Hans Kehrl

Hans Kehrl
Hans Kehrl (1942)

Hans Kehrl (* 8. September 1900 in Brandenburg an der Havel; † 26. April 1984 in Grafenau (Württemberg)) war ein deutscher Unternehmer, NSDAP-Gauwirtschaftsberater sowie SS-Wirtschaftsführer in der Zeit des Nationalsozialismus.

Inhaltsverzeichnis

Leben

Der Sohn eines Fabrikanten volontierte nach Abschluss des Gymnasiums in Cottbus, wo der Vater Teilhaber der Tuchfabrik Rudolph Kehrl war, in dieser Fabrik. Nach einem Kurzstudium am „Staatlichen Technikum für Textilindustrie“ Reutlingen[1] und in Aachen ging er 1922 in die USA, wo er bis 1924 blieb. 1926 wurde er selbst Teilhaber der Tuchfabrik Rudolph Kehrl. Er schloss sich der nationalliberalen Deutschen Volkspartei(DVP) von Gustav Stresemann an.[2] Am 1. Mai 1933 wurde Kehrl Mitglied der NSDAP (Mitgliedsnummer 1.878.921), ab dem 13. September 1936 SS-Mitglied (Mitgliedsnummer 276.899). Am 9. November 1939 wurde er SS-Oberführer und ab 30. Januar 1944 SS-Brigadeführer beim Stab des SS-Hauptamtes.

- [AUFGABEN]
1. Fassen Sie den Absatz im Quellenauszug, der mit „Der Sohn eines Fabrikanten“ beginnt, als knappe Stichpunktliste zusammen.
2. Prüfen Sie anhand des Quellenauszugs, ob die folgenden Aussagen zutreffen: (a) Hans Kehrl wurde in Cottbus geboren. (b) Kehrl lebte von 1922 bis 1924 in den USA. (c) Kehrl wurde 1926 Teilhaber der Tuchfabrik Rudolph Kehrl. Geben Sie zu jeder Aussage „ja“ oder „nein“ an und zitieren Sie die entscheidenden Worte.
3. Übersetzen Sie diesen Satz aus dem Quellenauszug ins Englische: „Am 9. November 1939 wurde er SS-Oberführer und ab 30. Januar 1944 SS-Brigadeführer beim Stab des SS-Hauptamtes.“

- [GESAMMELTE DATEN]

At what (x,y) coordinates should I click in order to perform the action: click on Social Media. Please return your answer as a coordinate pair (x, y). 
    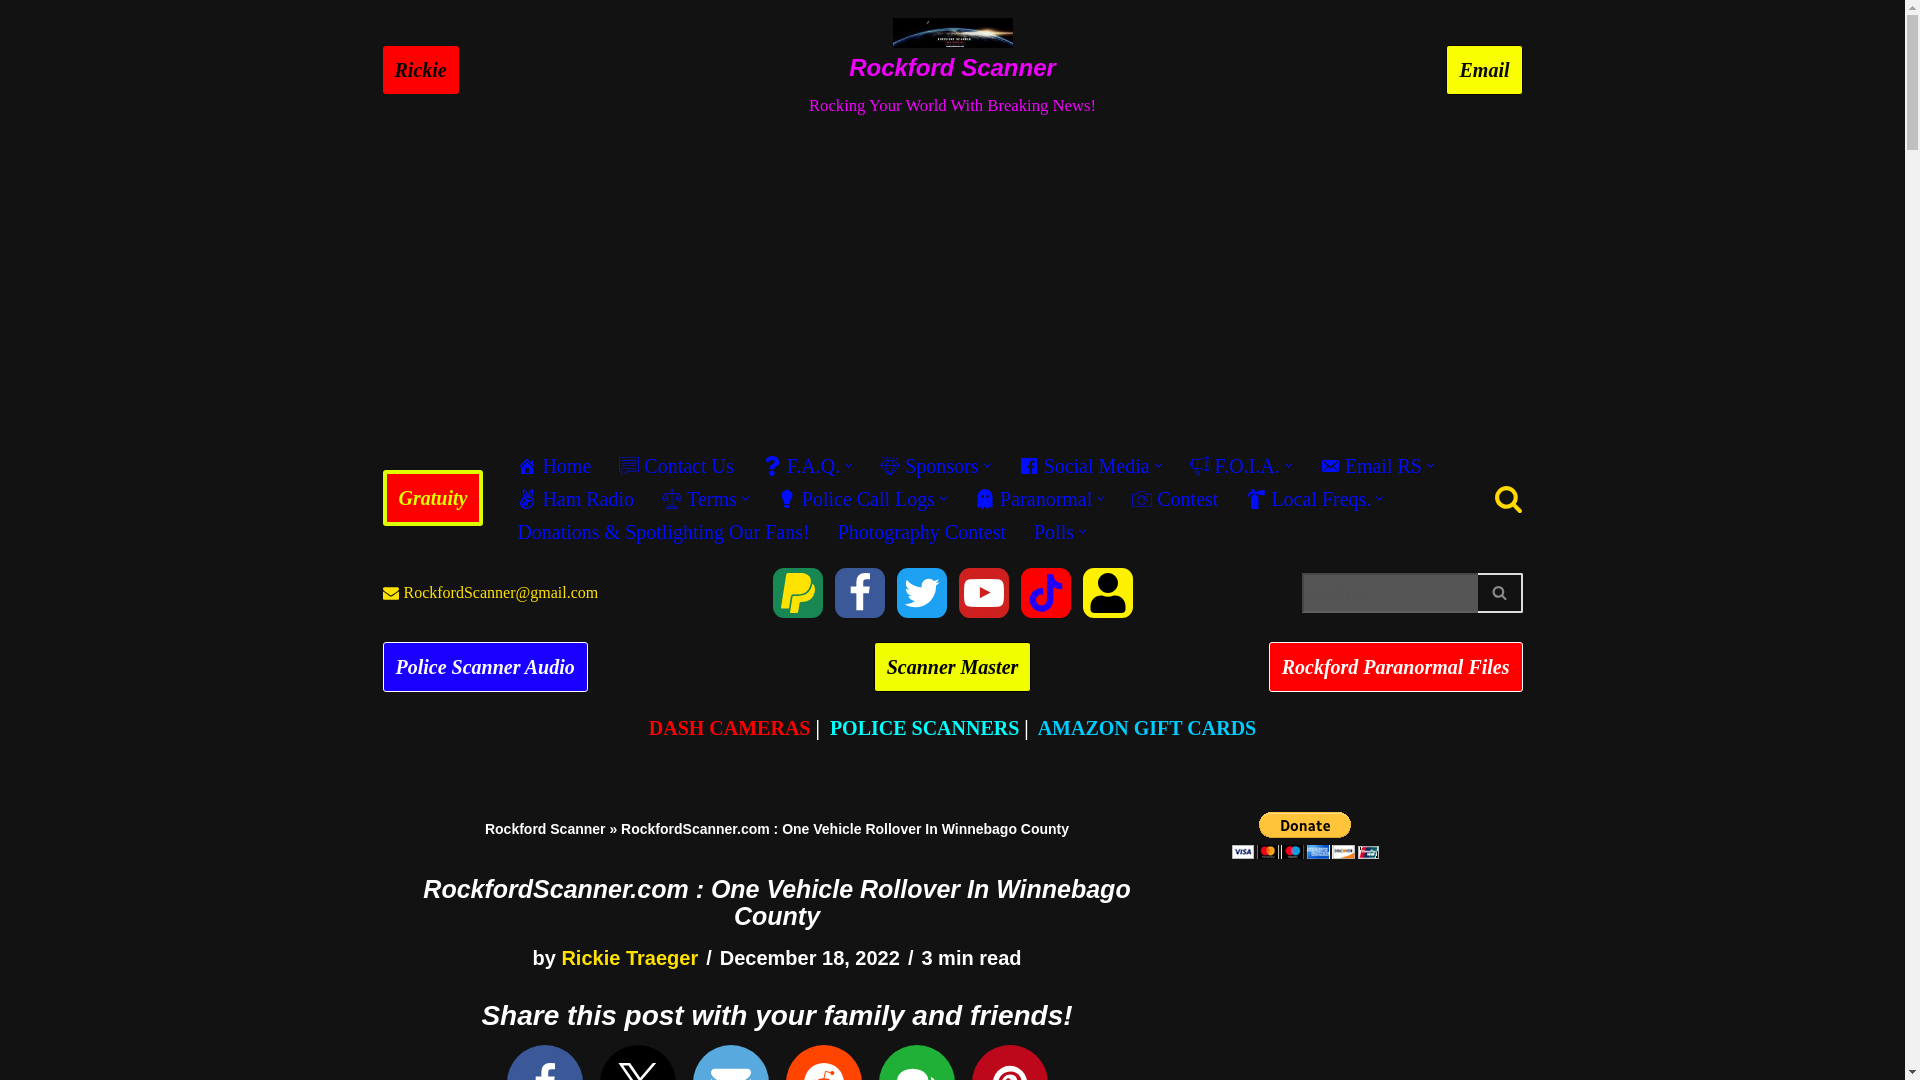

- [ANTWORTEN JE AUFGABE]
1.
- Sohn eines Fabrikanten; nach dem Gymnasium Volontär in der Tuchfabrik Rudolph Kehrl in Cottbus, an der sein Vater beteiligt war
- Kurzstudium in Reutlingen und Aachen
- 1922 bis 1924 in den USA
- 1926 selbst Teilhaber der Tuchfabrik Rudolph Kehrl
- Mitglied der nationalliberalen Deutschen Volkspartei (DVP) von Gustav Stresemann
- 1. Mai 1933: Eintritt in die NSDAP
- 13. September 1936: Eintritt in die SS
- 9. November 1939: SS-Oberführer
- ab 30. Januar 1944: SS-Brigadeführer beim Stab des SS-Hauptamtes

2.
(a) Nein: „8. September 1900 in Brandenburg an der Havel“
(b) Ja: „ging er 1922 in die USA, wo er bis 1924 blieb“
(c) Ja: „1926 wurde er selbst Teilhaber der Tuchfabrik Rudolph Kehrl“

3. On November 9, 1939, he became an SS-Oberführer, and from January 30, 1944, an SS-Brigadeführer on the staff of the SS Main Office.